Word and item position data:
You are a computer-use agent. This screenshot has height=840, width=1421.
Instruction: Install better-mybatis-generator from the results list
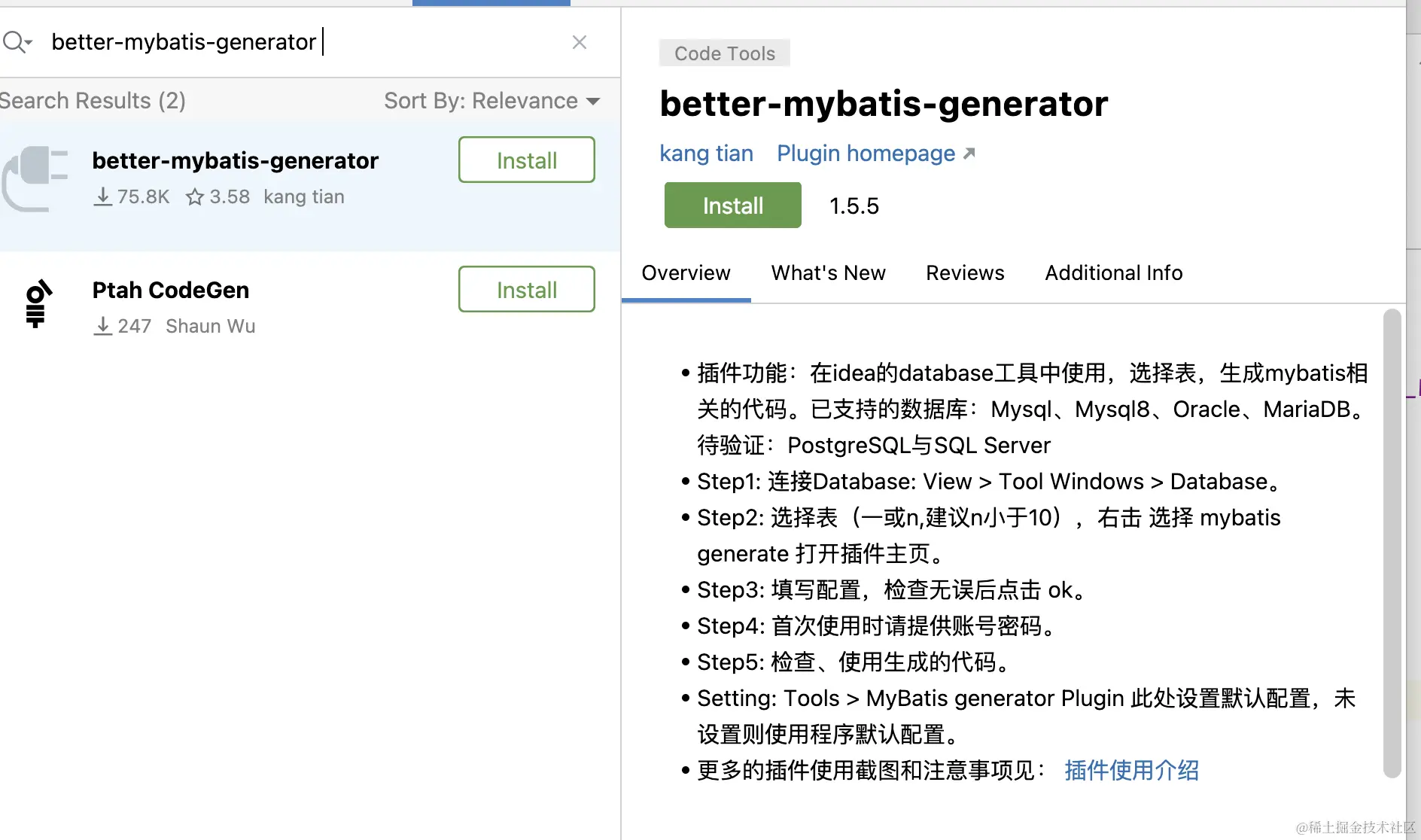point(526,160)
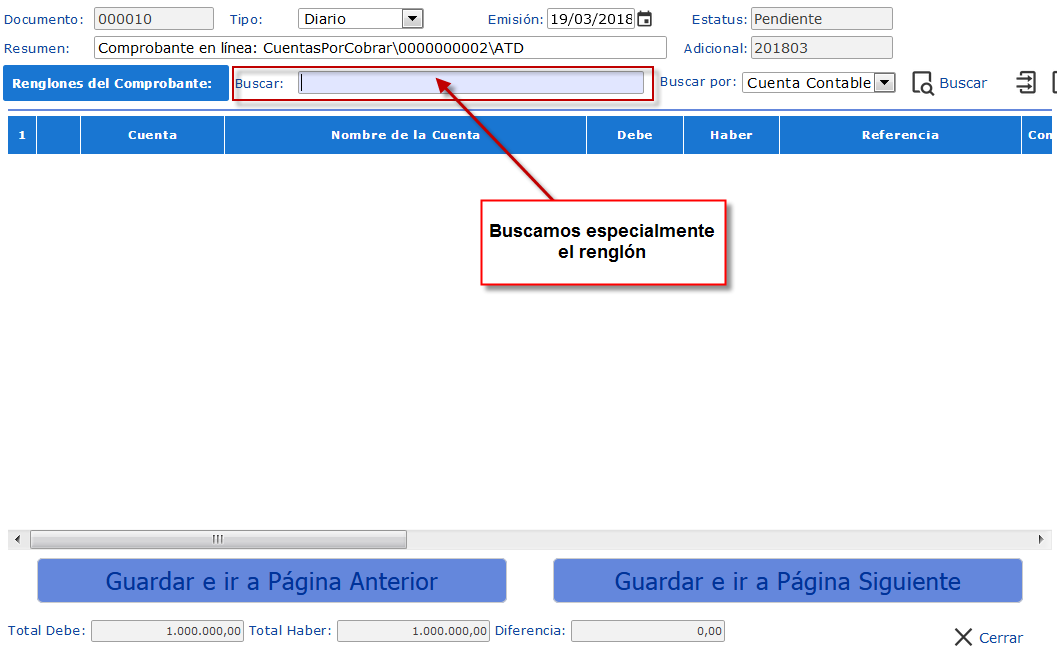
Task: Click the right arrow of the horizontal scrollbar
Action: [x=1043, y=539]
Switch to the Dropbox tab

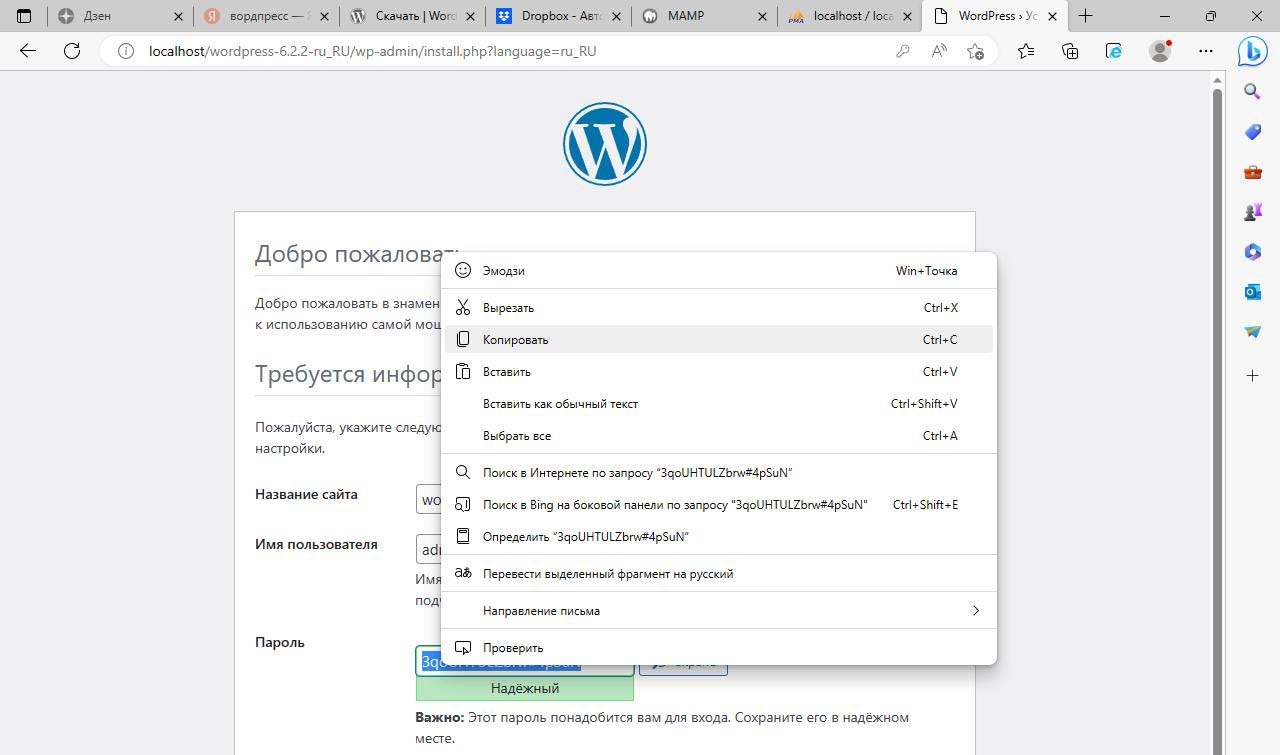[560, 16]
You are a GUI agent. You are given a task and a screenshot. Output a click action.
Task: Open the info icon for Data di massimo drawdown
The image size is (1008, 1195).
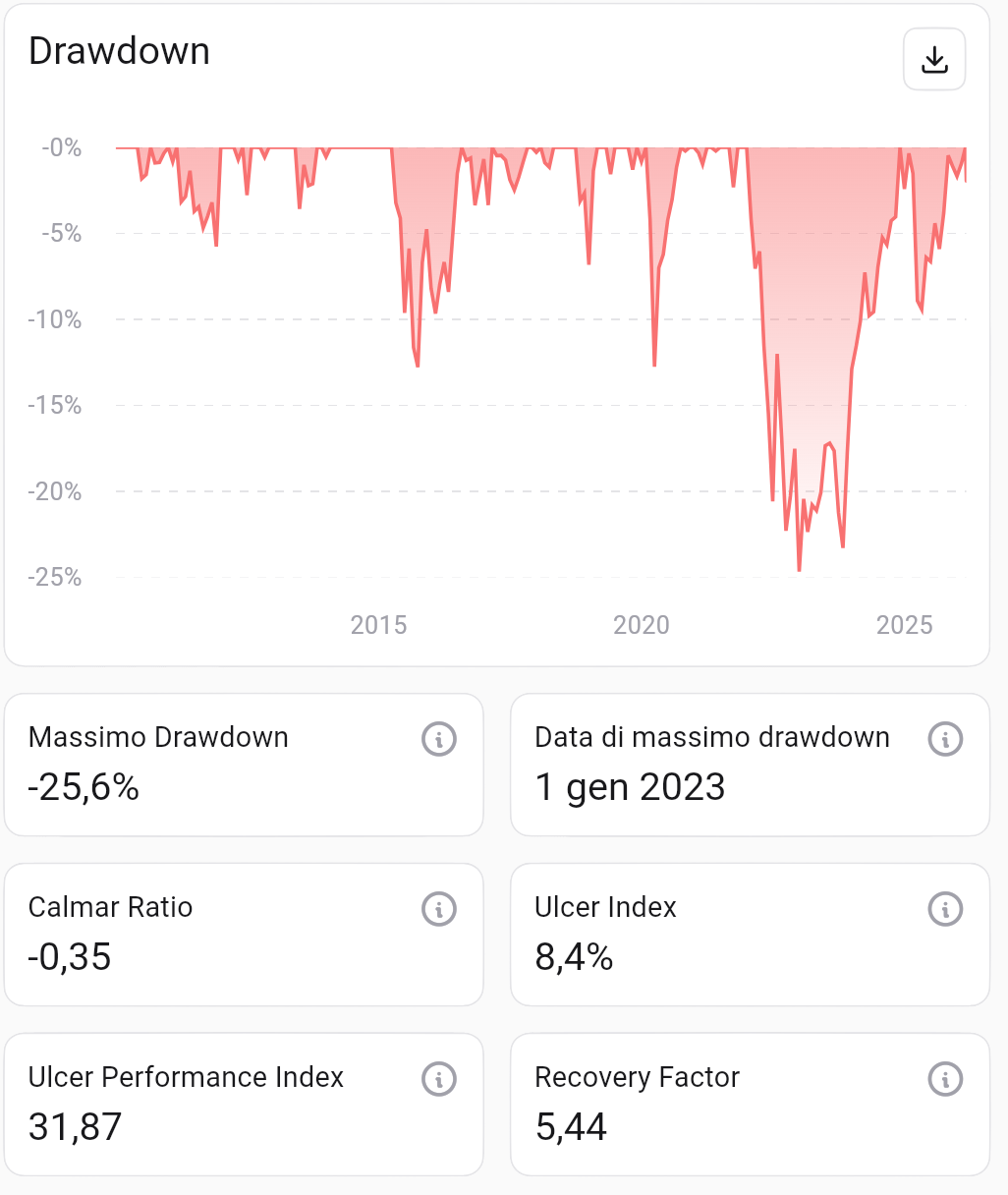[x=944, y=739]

## WORK TO BE COMPLETED
Gather every line of the material that contains the word "agent", and copy each one in full.

## FINAL RESULT
You are a computer-use agent. This screenshot has height=840, width=1421.
You are a GUI agent. You are given a task and a screenshot. Output a click action.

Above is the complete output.